Podtrucie czadem w Bytomiu. Pięć osób w szpitalu
Pięć osób, w tym troje dzieci, trafiło we wtorek do szpitala w Bytomiu z objawami podtrucia tlenkiem węgla. Wszyscy poszkodowani byli przytomni – poinformowała straż pożarna.
Młodszy ogniomistrz Wojciech Krawczyk z bytomskiej komendy PSP powiedział, że strażacy otrzymali zgłoszenie o ulatniającym się czadzie w jednym z mieszkań wielorodzinnego na ul. Pułaskiego w Bytomiu.
Byli przytomni
- Po przybyciu strażaków na miejsce, był tam już zespół ratownictwa medycznego. Nasze przyrządy faktycznie wskazały obecność tlenku węgla w jednym mieszkań – dodał strażak
ZOBACZ: Zatrucie tlenkiem węgla w Wałczu. Jedna osoba nie żyje
Pięć osób, w tym trójka dzieci zostało zabranych do szpitala. Wszyscy byli przytomni. Na miejsce wezwano cztery zastępy strażaków, były też zespoły ratownictwa medycznego i policja. Strażacy przewietrzyli mieszkanie i sprawdzili cały budynek.

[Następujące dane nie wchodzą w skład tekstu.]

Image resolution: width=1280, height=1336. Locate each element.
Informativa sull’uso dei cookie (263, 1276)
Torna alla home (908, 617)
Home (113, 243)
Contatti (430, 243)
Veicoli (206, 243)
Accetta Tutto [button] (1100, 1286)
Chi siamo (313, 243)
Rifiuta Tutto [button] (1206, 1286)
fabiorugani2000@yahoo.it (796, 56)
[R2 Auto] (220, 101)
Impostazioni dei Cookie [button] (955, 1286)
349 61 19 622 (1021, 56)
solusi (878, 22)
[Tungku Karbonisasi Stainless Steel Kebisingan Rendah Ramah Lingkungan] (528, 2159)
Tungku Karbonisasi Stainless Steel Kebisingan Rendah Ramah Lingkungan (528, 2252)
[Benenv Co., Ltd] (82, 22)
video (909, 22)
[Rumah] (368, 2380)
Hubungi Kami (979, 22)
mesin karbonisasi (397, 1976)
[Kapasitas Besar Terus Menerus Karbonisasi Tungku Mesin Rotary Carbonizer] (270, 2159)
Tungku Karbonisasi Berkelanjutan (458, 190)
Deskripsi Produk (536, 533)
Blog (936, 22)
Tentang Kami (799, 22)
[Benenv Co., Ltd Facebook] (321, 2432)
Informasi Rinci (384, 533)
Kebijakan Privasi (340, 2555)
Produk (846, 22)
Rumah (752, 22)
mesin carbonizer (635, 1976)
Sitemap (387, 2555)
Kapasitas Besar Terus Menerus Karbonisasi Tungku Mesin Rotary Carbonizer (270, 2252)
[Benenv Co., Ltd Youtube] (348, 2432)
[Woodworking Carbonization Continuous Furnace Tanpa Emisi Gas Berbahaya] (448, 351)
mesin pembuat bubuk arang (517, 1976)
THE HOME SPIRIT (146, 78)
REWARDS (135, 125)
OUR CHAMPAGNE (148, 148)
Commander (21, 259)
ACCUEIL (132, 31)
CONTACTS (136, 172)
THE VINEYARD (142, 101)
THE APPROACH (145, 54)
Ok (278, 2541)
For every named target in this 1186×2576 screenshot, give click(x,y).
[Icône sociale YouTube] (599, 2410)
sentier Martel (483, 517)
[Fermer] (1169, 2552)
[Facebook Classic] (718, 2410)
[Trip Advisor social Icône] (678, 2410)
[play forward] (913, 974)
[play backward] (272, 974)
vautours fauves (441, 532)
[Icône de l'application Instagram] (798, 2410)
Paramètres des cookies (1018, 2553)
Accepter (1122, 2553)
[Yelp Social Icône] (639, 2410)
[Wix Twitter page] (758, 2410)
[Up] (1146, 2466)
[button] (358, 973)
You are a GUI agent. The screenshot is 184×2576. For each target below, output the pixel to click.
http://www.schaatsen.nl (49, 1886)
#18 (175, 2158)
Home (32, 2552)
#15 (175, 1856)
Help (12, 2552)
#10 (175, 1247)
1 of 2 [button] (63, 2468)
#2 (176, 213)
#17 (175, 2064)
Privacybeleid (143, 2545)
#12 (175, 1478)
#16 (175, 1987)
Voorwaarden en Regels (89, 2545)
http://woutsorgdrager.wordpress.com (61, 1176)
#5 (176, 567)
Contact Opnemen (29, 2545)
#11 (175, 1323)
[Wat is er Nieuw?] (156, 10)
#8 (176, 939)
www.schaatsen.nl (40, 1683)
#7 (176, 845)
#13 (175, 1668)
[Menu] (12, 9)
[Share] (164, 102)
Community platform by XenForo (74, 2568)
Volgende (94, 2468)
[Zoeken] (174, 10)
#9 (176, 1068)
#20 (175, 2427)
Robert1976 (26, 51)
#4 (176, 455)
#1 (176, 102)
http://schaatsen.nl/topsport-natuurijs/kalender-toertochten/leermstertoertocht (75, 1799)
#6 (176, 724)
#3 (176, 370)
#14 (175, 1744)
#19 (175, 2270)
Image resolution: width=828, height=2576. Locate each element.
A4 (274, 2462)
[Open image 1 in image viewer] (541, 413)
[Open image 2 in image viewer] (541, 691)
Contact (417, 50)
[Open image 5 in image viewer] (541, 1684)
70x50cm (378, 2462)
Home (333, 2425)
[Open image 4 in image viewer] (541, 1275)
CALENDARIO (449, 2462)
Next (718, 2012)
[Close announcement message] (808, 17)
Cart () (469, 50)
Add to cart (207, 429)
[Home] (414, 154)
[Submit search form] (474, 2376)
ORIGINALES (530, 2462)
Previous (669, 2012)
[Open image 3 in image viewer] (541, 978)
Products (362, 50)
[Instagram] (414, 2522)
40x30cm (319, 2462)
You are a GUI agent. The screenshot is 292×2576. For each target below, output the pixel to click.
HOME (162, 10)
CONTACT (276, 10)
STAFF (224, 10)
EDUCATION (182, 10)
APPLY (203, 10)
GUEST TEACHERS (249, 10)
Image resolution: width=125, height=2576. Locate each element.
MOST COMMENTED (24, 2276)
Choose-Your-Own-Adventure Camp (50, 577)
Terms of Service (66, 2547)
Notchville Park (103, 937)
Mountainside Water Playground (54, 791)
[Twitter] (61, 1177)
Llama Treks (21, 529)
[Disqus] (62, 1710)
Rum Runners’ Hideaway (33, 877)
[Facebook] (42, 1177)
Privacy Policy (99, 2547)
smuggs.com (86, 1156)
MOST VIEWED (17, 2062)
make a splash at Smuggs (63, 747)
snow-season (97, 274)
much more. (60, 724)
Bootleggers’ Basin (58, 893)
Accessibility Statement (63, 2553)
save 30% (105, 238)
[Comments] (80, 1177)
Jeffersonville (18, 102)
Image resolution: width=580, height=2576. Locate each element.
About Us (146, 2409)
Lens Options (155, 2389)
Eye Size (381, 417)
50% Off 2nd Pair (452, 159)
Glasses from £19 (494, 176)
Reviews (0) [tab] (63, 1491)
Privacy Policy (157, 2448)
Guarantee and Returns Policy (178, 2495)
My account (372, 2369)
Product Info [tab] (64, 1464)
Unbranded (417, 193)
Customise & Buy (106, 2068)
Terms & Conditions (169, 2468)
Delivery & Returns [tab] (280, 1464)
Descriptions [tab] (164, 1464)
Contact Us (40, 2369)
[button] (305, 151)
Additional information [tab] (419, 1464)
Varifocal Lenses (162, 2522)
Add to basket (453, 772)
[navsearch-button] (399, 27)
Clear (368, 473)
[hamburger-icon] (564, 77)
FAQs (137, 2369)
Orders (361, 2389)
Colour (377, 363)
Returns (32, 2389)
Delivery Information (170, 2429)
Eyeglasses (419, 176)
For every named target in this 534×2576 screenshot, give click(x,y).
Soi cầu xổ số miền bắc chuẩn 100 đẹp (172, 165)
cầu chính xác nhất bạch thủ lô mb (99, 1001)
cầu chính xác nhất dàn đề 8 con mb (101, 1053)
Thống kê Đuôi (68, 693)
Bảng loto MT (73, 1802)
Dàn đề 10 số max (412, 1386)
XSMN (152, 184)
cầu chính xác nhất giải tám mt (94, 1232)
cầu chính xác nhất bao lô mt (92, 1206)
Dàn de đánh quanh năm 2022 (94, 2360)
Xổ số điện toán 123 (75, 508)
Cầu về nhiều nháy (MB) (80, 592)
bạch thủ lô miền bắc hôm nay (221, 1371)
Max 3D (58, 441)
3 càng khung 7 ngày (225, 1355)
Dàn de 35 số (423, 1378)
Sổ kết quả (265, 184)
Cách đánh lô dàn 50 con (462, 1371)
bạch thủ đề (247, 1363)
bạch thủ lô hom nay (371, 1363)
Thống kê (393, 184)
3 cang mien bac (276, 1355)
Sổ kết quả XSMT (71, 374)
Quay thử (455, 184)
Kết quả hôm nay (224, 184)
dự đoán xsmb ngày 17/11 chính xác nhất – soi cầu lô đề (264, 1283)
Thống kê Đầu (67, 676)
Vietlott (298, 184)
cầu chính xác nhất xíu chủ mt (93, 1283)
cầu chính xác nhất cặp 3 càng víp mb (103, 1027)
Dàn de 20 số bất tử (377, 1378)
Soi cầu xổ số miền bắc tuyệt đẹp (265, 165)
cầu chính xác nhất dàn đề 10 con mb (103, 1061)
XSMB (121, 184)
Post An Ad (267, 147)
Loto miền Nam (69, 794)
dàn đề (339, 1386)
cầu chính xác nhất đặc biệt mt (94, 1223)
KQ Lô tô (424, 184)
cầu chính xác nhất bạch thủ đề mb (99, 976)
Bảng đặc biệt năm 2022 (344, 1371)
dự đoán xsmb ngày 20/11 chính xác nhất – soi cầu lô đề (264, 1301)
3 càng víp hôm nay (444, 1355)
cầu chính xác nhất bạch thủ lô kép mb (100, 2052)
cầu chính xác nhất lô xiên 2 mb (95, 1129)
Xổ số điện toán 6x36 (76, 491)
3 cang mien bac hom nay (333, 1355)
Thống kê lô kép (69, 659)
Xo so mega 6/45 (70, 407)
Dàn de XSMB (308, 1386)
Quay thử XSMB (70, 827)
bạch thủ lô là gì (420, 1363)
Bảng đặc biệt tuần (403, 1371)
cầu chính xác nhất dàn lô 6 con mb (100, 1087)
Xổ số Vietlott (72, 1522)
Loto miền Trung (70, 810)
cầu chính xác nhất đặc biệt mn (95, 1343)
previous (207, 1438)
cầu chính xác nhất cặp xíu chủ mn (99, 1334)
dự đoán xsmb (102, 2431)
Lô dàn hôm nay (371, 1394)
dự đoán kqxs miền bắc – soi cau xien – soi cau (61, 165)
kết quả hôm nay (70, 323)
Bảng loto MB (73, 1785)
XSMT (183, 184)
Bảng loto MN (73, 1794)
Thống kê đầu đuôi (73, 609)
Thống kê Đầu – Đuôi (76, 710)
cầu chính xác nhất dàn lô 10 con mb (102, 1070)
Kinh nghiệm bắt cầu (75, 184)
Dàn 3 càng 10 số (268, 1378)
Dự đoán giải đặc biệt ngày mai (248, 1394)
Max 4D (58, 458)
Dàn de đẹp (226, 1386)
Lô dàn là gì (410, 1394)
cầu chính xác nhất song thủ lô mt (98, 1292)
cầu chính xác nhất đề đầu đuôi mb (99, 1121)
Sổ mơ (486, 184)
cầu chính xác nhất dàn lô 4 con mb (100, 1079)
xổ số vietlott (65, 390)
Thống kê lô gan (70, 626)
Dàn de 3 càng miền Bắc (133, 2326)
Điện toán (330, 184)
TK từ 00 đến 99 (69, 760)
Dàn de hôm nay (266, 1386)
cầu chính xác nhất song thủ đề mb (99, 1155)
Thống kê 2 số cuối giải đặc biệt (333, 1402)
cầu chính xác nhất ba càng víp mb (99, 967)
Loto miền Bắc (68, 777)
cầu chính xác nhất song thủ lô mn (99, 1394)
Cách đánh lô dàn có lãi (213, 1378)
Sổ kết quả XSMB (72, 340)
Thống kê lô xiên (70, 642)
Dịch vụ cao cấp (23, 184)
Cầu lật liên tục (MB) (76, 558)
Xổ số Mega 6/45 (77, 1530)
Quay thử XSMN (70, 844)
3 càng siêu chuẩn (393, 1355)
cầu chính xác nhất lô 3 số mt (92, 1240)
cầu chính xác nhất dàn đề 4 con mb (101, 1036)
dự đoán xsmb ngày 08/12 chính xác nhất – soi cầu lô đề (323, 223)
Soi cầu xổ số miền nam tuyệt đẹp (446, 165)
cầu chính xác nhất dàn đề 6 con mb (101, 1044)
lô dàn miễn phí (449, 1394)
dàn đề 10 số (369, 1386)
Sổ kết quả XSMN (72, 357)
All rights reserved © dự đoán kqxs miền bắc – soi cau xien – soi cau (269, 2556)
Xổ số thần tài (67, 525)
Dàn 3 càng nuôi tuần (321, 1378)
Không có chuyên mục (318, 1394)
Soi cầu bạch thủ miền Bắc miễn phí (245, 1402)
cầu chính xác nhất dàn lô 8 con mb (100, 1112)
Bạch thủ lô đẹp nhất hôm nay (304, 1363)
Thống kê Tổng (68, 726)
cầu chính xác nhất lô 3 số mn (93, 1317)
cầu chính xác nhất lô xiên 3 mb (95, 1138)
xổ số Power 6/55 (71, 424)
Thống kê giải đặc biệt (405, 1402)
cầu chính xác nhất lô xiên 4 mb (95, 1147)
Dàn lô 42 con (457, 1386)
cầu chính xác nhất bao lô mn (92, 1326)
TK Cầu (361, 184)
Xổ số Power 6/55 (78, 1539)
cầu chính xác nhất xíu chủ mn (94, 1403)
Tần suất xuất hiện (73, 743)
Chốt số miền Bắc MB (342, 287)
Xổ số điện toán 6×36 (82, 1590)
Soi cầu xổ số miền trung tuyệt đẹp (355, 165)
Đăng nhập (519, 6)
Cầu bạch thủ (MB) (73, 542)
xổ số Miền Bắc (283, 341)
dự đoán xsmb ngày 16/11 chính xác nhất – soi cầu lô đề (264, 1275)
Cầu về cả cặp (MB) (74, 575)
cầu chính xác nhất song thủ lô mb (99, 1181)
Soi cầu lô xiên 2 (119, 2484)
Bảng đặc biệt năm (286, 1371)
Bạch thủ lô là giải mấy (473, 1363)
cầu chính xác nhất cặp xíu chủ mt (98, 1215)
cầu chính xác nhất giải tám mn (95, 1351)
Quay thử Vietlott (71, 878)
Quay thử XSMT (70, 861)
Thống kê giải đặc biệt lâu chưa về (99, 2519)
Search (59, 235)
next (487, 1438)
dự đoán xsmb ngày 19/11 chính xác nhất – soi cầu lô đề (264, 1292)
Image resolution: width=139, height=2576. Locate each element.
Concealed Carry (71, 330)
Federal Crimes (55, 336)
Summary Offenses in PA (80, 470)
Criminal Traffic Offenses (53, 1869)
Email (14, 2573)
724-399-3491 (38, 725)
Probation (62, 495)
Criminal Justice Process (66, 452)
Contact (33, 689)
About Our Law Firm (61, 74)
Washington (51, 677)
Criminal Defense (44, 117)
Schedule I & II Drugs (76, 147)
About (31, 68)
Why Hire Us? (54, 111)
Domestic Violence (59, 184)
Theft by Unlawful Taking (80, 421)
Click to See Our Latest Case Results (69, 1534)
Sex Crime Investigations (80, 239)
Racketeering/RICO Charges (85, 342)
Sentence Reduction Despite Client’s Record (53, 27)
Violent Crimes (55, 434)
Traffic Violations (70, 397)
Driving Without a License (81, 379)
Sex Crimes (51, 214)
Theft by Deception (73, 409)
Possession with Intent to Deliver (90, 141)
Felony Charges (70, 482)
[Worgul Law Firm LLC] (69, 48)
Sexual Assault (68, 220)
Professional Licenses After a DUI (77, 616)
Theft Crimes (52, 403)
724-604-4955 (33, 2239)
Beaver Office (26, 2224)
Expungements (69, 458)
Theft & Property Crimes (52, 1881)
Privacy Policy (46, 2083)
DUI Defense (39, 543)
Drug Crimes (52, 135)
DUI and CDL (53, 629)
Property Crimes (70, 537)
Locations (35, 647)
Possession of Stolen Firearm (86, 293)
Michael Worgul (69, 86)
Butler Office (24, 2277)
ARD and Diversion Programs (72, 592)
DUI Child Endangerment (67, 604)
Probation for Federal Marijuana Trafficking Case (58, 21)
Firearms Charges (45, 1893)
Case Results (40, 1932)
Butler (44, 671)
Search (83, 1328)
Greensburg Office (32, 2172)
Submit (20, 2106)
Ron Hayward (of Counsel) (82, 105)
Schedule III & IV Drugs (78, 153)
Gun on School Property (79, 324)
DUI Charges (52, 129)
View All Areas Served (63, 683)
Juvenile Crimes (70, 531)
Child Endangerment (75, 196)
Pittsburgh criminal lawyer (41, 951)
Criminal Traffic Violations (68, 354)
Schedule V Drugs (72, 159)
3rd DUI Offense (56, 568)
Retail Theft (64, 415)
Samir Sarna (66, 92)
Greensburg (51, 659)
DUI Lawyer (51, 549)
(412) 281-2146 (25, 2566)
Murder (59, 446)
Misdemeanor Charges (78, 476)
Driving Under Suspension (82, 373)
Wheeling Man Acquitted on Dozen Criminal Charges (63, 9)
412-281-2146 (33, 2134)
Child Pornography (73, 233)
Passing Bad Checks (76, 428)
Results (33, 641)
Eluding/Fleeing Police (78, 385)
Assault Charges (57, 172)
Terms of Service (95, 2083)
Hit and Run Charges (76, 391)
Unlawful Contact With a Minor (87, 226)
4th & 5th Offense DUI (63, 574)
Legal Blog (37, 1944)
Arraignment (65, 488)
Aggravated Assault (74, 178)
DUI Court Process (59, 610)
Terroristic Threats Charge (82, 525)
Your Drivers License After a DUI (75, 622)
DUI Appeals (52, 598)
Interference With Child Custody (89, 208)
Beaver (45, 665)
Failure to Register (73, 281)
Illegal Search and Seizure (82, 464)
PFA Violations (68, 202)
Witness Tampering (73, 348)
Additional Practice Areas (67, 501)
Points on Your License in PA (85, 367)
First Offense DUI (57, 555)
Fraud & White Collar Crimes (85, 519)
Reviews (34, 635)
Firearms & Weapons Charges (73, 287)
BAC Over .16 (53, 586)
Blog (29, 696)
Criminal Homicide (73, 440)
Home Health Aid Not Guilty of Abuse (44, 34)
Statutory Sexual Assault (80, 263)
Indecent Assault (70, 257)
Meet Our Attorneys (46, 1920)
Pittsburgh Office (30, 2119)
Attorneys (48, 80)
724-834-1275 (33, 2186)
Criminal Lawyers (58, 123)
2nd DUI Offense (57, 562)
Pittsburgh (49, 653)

Informację o podtruciu czadem podało wcześniej radio RMF.
Apel strażaków
Strażacy apelują o sprawdzenie stanu urządzeń grzewczych i przewodów kominowych oraz instalowanie czujników wykrywających czad. Tlenek węgla jest gazem bezwonnym, bezbarwnym i pozbawionym smaku. W układzie oddechowym człowieka wiąże się z hemoglobiną 250 razy szybciej niż tlen, blokując dopływ tlenu do organizmu. Objawami lżejszego zatrucia są ból i zawroty głowy, osłabienie i nudności.
ZOBACZ: Czteroosobowa rodzina w szpitalu. Podtruli się tlenkiem węgla
Następstwem ostrego zatrucia - przy dużych stężeniach tego gazu - może być nieodwracalne uszkodzenie ośrodkowego układu nerwowego, niewydolność wieńcowa, zawał lub nawet śmierć.